# [Adobe After Effects]Filmreife Text Effekte



## LostPixel (20. Mai 2003)

Liebe Gemeinde,
ich bin in After Effects grad ganz frisch eingestiegen und möchte mal wissen wie leistungsfähig das Proggy ist.
Für mein Video brauche ich coole Text Effekte z.B Verwischen des Textes, in Rauch auflösen (dazu habe ich schon tuts auf creacow gefunden) oder "Alien"Schreibmaschineneffekt ein Leuchten hinter dem die Schrift auftaucht. Oder der Effekt der ziemilch häufig in sci fi benutzt wird so eine "lichtexplosion" und anschliessendes erscheinen der schrift. - sry für die miese erklärung.

Gehen wirklich aufwendige effekte nur mit Plugins? oder combustion 

Gruss Pixel


----------



## goela (21. Mai 2003)

Mit den PlugIns gehts einfacher oder diese sind speziell für solche Effekte gemacht!
Zum Teil lässt sich es auch ohne die PlugIns realisieren, aber der Aufwand ist um einiges Höher!


----------



## LostPixel (27. Mai 2003)

Damit ihr wisst was ich meine habe ich mal ein Bild dran gehängt...ist soetwas auch mit AE möglich wenn ja wie...


----------



## LostPixel (28. Mai 2003)

Hoffe immer noch auf eine Antwort...


----------



## goela (28. Mai 2003)

Am besten ohne PlugIns - Richtig! Muss mal schauen! Stay tuned!


----------



## LostPixel (30. Mai 2003)

Während du mal schaust hab ich nochmal ein pic erstellt damit du weisst wie es denn aussehen sollte.


----------



## LostPixel (3. Juni 2003)

> _Original geschrieben von goela _
> *Am besten ohne PlugIns - Richtig! Muss mal schauen! Stay tuned! *


Das Thema scheint ja so komplex zu sein das Niemand spontan eine Idee hätte wie man das in AE umsetzt...oder irre ich mich


----------



## Vincent (3. Juni 2003)

Ich bin ja eigentlich nicht da aber ich mache mal eine Ausnahme.

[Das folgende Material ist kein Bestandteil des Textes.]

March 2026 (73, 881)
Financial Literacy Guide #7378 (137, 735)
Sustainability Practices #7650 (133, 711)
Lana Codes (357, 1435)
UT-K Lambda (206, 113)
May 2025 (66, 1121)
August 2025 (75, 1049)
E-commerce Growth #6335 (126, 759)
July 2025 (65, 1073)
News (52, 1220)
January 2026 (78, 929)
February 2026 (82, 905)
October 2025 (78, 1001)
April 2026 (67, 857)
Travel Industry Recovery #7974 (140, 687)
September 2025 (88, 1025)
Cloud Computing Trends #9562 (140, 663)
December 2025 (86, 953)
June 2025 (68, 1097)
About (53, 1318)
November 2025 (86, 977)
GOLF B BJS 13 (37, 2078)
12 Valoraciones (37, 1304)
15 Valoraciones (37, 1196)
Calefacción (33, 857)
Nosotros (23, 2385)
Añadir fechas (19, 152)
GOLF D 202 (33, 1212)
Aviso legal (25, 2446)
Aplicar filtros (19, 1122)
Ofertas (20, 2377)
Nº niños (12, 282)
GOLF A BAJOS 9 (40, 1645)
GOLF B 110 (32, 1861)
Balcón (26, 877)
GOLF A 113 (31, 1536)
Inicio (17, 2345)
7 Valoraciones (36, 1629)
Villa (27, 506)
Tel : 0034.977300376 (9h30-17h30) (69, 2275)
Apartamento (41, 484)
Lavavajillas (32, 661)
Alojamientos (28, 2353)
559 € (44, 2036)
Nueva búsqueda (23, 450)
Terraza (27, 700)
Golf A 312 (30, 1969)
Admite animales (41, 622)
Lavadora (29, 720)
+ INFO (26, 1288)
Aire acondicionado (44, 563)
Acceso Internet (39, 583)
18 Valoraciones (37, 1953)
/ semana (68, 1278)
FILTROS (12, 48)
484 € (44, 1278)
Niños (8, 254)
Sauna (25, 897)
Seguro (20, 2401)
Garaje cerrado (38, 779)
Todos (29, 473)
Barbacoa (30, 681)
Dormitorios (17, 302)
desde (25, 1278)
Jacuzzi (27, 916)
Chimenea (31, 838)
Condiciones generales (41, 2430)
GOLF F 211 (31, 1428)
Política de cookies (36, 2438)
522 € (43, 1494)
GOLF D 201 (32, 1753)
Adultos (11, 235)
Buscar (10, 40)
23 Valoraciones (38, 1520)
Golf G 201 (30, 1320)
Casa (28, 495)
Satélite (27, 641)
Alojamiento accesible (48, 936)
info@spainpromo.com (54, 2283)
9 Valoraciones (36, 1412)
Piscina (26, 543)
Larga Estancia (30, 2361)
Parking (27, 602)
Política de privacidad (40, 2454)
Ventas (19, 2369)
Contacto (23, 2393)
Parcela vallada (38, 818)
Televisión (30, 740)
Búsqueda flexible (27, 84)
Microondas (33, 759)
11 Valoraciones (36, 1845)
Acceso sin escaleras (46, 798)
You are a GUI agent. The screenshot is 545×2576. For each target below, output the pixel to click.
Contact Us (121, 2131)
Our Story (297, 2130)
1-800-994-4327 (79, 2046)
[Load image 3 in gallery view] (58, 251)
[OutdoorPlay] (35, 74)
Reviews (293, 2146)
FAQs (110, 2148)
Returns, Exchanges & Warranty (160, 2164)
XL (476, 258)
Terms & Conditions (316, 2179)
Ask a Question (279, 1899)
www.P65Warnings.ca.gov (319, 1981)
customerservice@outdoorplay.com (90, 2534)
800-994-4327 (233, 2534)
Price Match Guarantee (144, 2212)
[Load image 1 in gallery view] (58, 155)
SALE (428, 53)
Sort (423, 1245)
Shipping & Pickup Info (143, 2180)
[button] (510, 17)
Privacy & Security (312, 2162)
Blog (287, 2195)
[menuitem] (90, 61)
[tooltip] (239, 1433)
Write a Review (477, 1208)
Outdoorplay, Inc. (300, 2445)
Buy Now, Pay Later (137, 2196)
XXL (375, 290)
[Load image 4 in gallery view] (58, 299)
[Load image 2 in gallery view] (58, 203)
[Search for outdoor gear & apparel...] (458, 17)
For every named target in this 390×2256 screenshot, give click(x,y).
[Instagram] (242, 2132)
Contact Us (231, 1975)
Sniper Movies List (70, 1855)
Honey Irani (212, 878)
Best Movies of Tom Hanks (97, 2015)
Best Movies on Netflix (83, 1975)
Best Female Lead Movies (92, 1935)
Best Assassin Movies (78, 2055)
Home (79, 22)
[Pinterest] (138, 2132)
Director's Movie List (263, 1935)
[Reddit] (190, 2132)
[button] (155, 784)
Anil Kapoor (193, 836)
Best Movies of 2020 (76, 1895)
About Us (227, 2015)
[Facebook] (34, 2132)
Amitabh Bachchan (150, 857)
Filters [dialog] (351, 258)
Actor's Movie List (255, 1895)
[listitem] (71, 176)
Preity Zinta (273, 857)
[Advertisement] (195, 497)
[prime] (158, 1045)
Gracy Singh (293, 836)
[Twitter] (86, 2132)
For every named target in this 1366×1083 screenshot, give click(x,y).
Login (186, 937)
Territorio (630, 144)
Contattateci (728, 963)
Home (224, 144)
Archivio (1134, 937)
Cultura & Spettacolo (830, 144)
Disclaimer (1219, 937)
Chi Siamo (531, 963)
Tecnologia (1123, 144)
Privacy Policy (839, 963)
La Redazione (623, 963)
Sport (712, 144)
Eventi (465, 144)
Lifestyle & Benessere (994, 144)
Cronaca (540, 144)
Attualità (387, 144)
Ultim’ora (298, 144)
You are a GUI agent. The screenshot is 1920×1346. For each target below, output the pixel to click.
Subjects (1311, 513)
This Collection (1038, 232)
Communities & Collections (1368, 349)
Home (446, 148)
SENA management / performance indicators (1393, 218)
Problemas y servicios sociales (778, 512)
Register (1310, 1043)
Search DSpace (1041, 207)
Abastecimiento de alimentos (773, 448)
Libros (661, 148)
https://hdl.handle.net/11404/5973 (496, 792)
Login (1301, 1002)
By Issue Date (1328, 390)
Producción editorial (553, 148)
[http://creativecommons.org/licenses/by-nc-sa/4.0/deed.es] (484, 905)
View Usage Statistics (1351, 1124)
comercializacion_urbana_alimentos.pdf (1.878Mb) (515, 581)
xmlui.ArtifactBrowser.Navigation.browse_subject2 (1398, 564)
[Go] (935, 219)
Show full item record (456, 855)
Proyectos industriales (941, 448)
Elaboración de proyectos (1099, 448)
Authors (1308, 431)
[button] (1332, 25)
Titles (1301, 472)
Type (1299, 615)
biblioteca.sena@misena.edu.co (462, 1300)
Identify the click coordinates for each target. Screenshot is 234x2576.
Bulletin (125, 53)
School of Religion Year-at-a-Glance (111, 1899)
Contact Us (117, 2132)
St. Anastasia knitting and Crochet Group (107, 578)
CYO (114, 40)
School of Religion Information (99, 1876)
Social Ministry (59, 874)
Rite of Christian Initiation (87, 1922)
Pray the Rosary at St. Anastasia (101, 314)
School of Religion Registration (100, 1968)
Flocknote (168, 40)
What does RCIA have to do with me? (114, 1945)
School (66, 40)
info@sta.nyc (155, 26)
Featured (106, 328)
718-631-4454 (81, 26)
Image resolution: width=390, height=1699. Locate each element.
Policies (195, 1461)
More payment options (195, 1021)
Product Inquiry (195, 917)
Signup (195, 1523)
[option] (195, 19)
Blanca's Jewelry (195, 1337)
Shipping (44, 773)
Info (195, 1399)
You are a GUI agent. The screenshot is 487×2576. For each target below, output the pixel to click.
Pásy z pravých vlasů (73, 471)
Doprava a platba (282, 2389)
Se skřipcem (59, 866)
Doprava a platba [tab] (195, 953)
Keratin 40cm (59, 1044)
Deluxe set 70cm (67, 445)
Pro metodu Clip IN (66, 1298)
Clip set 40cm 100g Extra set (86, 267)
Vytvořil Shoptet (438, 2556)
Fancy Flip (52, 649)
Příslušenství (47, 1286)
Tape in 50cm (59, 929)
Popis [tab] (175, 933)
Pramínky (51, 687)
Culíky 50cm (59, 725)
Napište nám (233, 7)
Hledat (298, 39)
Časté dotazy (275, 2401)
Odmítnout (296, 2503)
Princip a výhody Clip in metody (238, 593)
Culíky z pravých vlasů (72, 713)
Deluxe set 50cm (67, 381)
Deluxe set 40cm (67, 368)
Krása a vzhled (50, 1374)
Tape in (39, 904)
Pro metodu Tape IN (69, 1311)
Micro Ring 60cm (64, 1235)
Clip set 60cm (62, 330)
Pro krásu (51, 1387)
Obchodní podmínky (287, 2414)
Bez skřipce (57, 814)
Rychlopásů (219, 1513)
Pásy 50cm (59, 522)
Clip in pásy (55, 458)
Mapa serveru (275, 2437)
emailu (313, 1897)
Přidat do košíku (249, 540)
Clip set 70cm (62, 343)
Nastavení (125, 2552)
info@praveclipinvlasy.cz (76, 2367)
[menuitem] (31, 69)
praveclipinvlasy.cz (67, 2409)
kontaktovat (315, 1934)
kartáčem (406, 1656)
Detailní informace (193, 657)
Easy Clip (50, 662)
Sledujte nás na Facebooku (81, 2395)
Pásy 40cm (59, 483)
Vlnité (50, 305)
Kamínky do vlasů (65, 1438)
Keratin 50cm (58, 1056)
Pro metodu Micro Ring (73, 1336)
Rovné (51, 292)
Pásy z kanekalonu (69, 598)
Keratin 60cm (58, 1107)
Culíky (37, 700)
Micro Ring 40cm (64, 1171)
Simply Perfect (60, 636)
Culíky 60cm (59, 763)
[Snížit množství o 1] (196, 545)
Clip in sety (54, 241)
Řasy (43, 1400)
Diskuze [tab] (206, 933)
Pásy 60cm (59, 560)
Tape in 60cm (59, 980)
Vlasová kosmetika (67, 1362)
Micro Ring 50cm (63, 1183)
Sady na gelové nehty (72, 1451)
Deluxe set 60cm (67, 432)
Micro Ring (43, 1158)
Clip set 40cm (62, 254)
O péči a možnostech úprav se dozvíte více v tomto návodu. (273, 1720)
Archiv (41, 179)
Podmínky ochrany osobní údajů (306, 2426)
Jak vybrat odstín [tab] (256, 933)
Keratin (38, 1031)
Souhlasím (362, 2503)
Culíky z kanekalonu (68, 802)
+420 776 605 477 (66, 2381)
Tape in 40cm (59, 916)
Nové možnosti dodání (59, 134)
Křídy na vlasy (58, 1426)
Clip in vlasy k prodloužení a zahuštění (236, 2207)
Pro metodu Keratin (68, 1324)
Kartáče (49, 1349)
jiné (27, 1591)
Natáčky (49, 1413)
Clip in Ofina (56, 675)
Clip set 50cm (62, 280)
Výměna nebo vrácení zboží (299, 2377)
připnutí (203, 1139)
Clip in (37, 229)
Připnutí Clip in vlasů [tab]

Zeig mir ein kleines Video (Alien z.B.) wie du es haben willst und ich sage wie du es anstellst...


----------



## Patrick Kamin (4. Juni 2003)

*-*

Ich sehe da ehrlich gesagt kein Problem bei der Erstellung.
Entweder du importierst deine schon erstellten Bilden und lässt sie mit ner schönen Maske ins Bild gleiten oder du arbeitest mit dem Radialen Weichzeichner von AE. Damit sollte sich sowas leicht erstellen lassen. Wie du einen Text ins Bild gleiten lässt, kannst du bei den Videotutorials nachlesen.


----------



## LostPixel (5. Juni 2003)

> _Original geschrieben von BubiBohnensack _
> *Ich bin ja eigentlich nicht da aber ich mache mal eine Ausnahme.
> 
> Zeig mir ein kleines Video (Alien z.B.) wie du es haben willst und ich sage wie du es anstellst... *



Ich dachte das geht aus den bildern bereits hervor.
Werde selbst noch mal schauen wie sich das realisieren lässt. Wenn ich was habe poste ich es hier.


----------



## Vincent (5. Juni 2003)

Ehrlich gesagt finde ich das etwas seltsam - da biete ich dir schon meine Hilfe an (obwohl ich inaktiv bin - mich hat es nur gewurmt, dass dir gerade niemand helfen konnte) und du bist nicht bemüht irgendwie besseres Anschauungsmaterial zu besorgen. Ich werde mich da sicher nicht drum kümmern...


----------



## LostPixel (5. Juni 2003)

> _Original geschrieben von BubiBohnensack _
> *Ehrlich gesagt finde ich das etwas seltsam - da biete ich dir schon meine Hilfe an (obwohl ich inaktiv bin - mich hat es nur gewurmt, dass dir gerade niemand helfen konnte) und du bist nicht bemüht irgendwie besseres Anschauungsmaterial zu besorgen. Ich werde mich da sicher nicht drum kümmern... *



Was heisst obwohl du inaktiv bist? Keine Zeit oder keine Lust mehr hier zu posten? Wenn du damit sagen willst, fühle dich geehrt das der grosse bubi auf deinen post antwortet kann ich nur smilen 
Ich habe alles Bebildert daran sieht man bereits wie es einmal aussehen soll. Wenn ich das jetzt alles in PS mache dann brauch ich keine Lösung für AE mehr  Und nur weil du sagst zeig mal was setze ich mich nicht stundenlang vor meinen Rechner um dir zu zeigen wie ich es meine. Hätte ja sein können das Jemand von euch den Effekt kennt. Bzw ein standart effekt von Combustion und Co ist.
Da er, wie gesagt ziemlich häufig in Trailern vorkommt dachte ich wäre es ein Standarteffekt. 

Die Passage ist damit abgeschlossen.